Ingredients

How to make it

  • 1. Put all the ingredients but the piglet and coarse salt in a suitable pot and simmer for about ten minutes, stirring now and then. Let cool a bit.
  • 2. Rinse and clean the piglet thoroughly and place in a large, strong, food grade plastic bag. Do not use a garbage bag.
  • 3. Pour the marinade into the bag, get out as much air as possible, seal and place in the fridge for at least 2 hours. Overnight is better. Turn now and then to marinate the whole piglet.
  • STOP THE MUSIC: If the rest of this looks like more work than you want to put into it, pre-heat the oven to 350 F (175 C) and remove the piglet from the marinade to a baking rack over a pan with some of the marinade in it, tent it with foil, place it in the oven and roast until desired doneness is achieved; about 2 hours. Otherwise, carry on.
  • 4. Put a good size bunch of hickory, or other hardwood, chips in a bucket of water to soak.

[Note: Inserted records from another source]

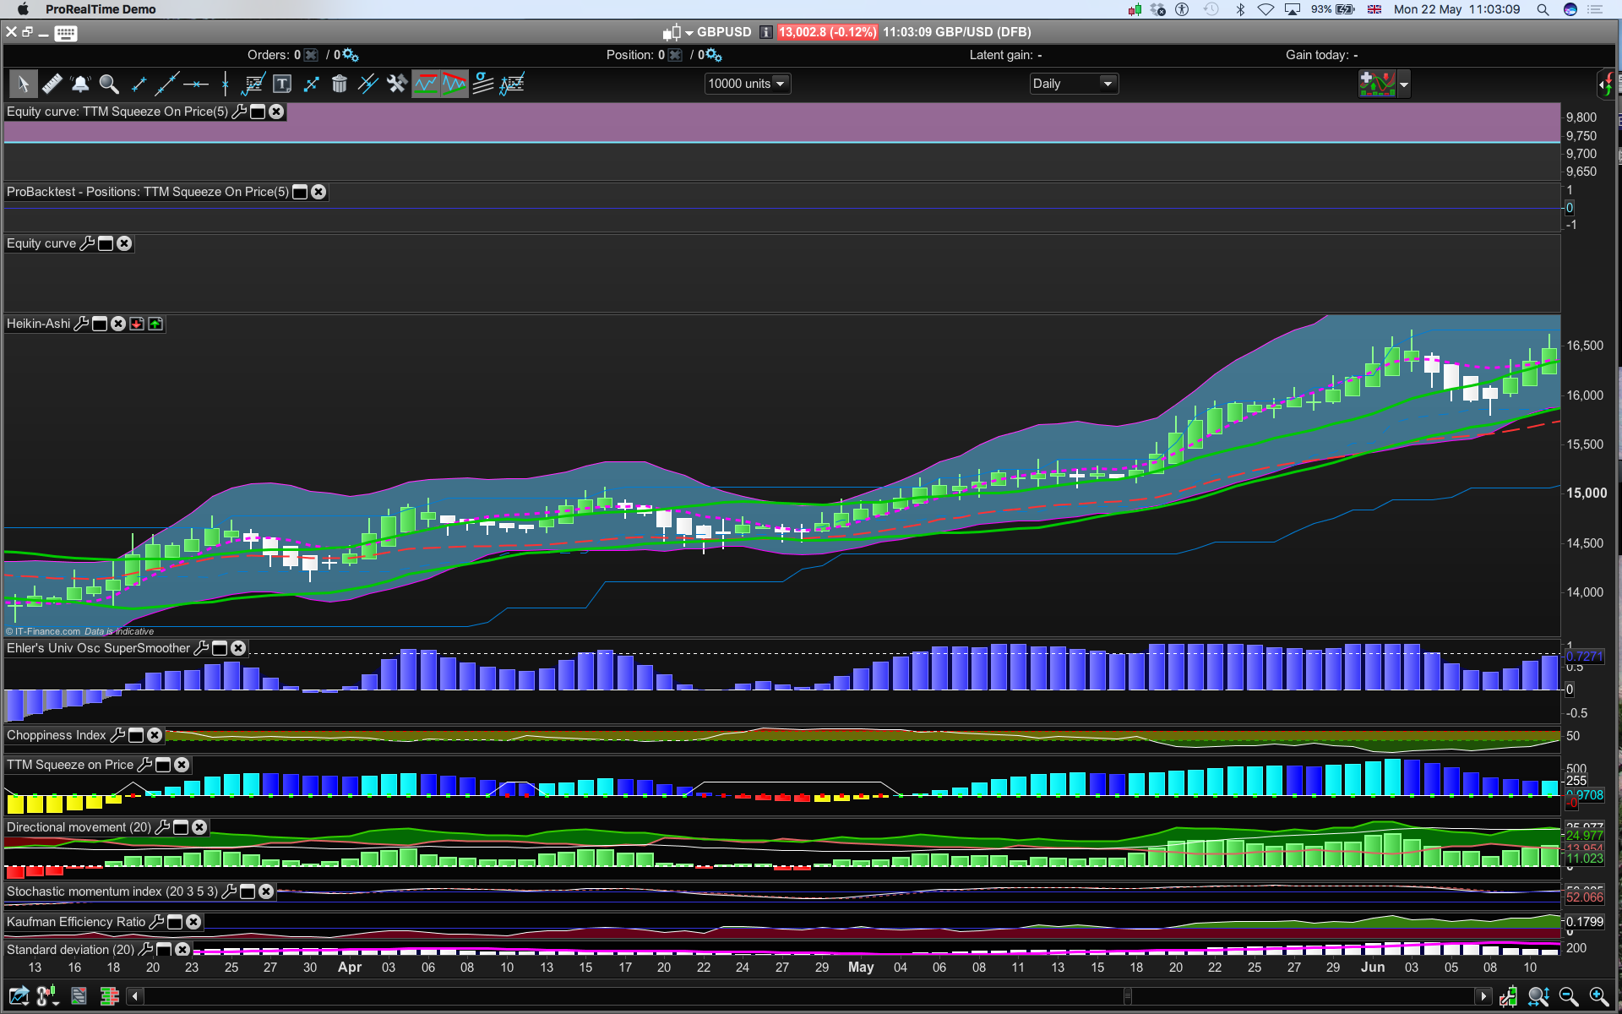Toggle Heikin-Ashi green up-arrow button
The image size is (1622, 1014).
(155, 324)
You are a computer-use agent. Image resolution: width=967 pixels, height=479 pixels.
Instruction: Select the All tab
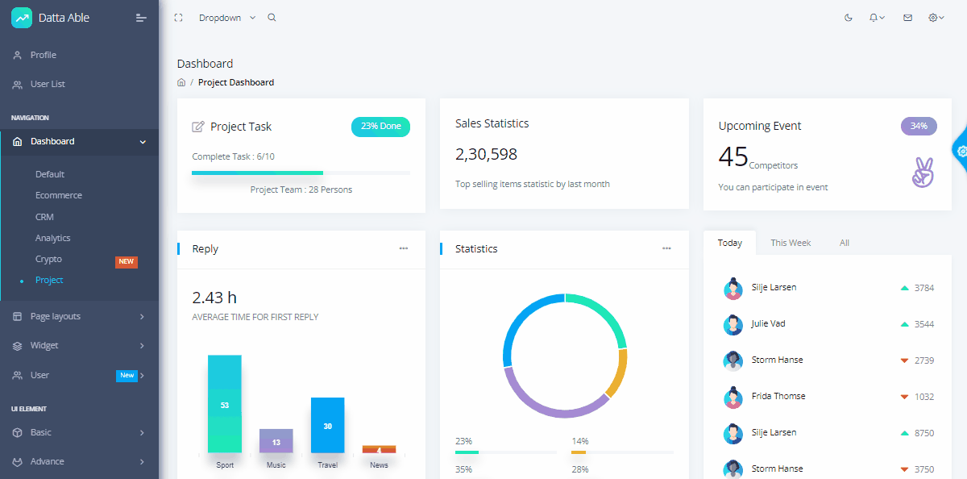click(x=845, y=243)
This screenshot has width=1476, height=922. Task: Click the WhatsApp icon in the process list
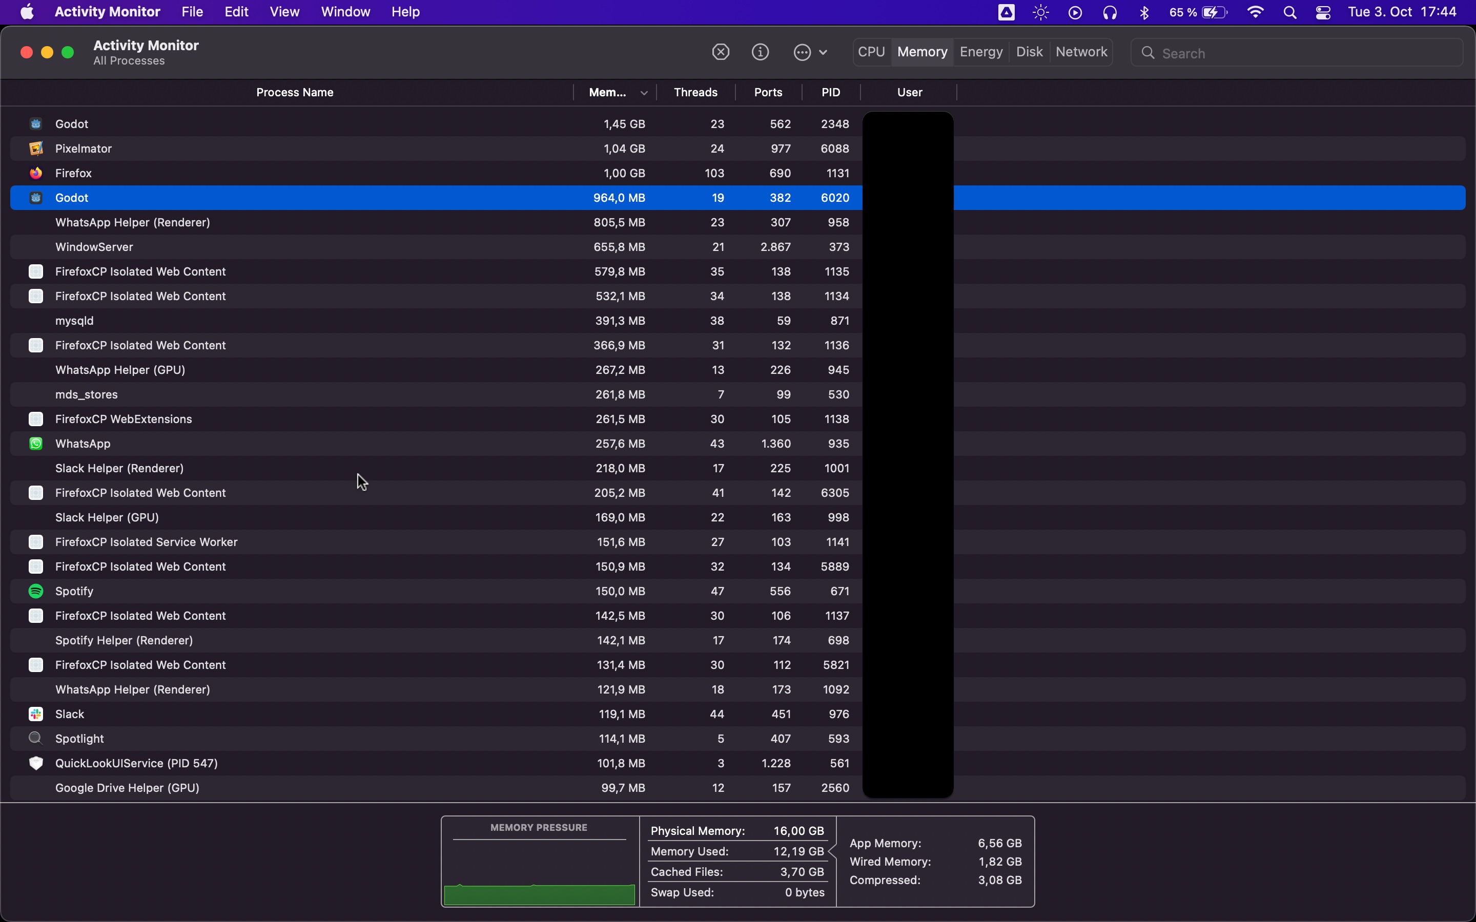36,443
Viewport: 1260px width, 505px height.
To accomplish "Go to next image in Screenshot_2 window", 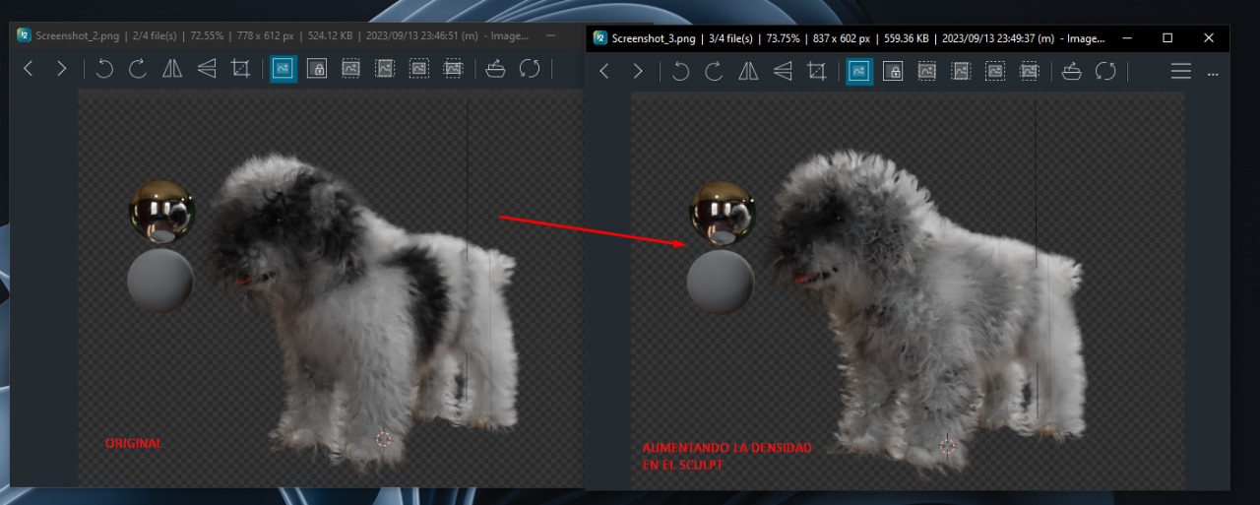I will [61, 69].

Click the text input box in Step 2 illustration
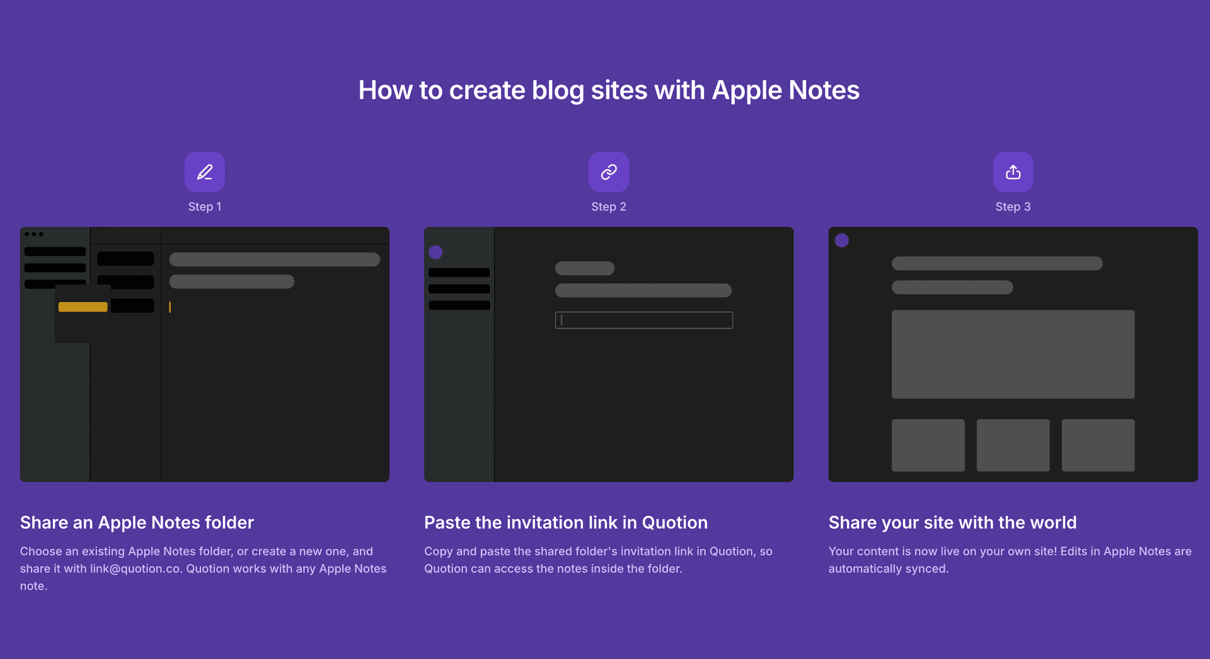643,320
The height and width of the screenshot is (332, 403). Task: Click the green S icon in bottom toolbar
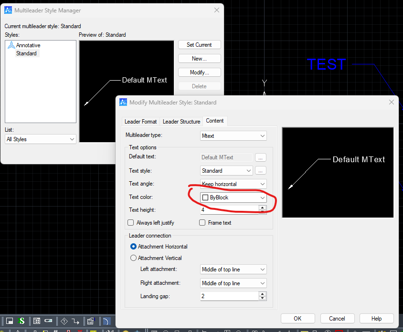tap(21, 321)
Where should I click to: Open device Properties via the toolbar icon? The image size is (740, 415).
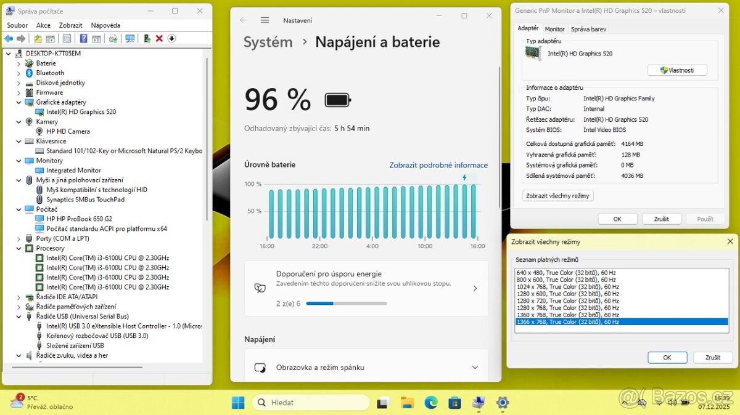(68, 38)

  • 5. When ready to steam/smoke, get the BBQ/smoker fired up and ready. See Photo
  • 6. Make sure you have a decent supply of chilled wine, sangria or beer on hand. This is thirsty work.
  • 7. Remove the piglet from the marinade to a steamer rack that will fit in the BBQ/smoker. Reserve the marinade.
  • 8. Put some of the soaked hickory chips on the fire.
  • 9. Place a shallow pan of the reserved marinade over the fire and sit the steamer rack, with the piglet, on this.
  • 10. Close the lid and adjust the vents to get a decent flow of smoke going. The fire should be hot enough to steam/smoke but not too hot or piglet will cook too fast and not get enough steam/smoke time. The steam/smoke process should take at least three or four hours.
  • 11. Open the smoker, replenish the wet hickory chips and marinade and baste the piglet every half hour, or so.
  • 12. When the internal temp of the piglet reaches 165 F (75 C) it’s done. Remove from the smoker, cover loosely and let rest about 15 minutes. The meat should just about fall off the bone.
  • 13. Serve.
  • **You should be able to do this with an electric or gas fired smoker, if it gets up to at least 200 F (95 C). You need at least 3 hours of steam/smoke time but more is okay, if you keep the steam coming.
  • I decided to go sorta Hawaiian with this and served it with a watercress salad, Oka (Polynesian raw fish ceviche), Hawaiian poi, steamed green bananas in peepee (coconut cream), Luau (taro or spinach leaves in boiled peepee and Steamed breadfruit with miki (miki is thickened peepee with parsley, basil, salt and FG pepper added). You should be able to get poi at the local supermarket in plastic bags or jars. The taro leaves, green bananas and breadfruit may be found and a good Asian market.
  • Another option is to do all the fixings you normally would for a baked ham.
  • It’s pork so a full bodied, dry red plonk went well and fresh pink lemonade for the kids.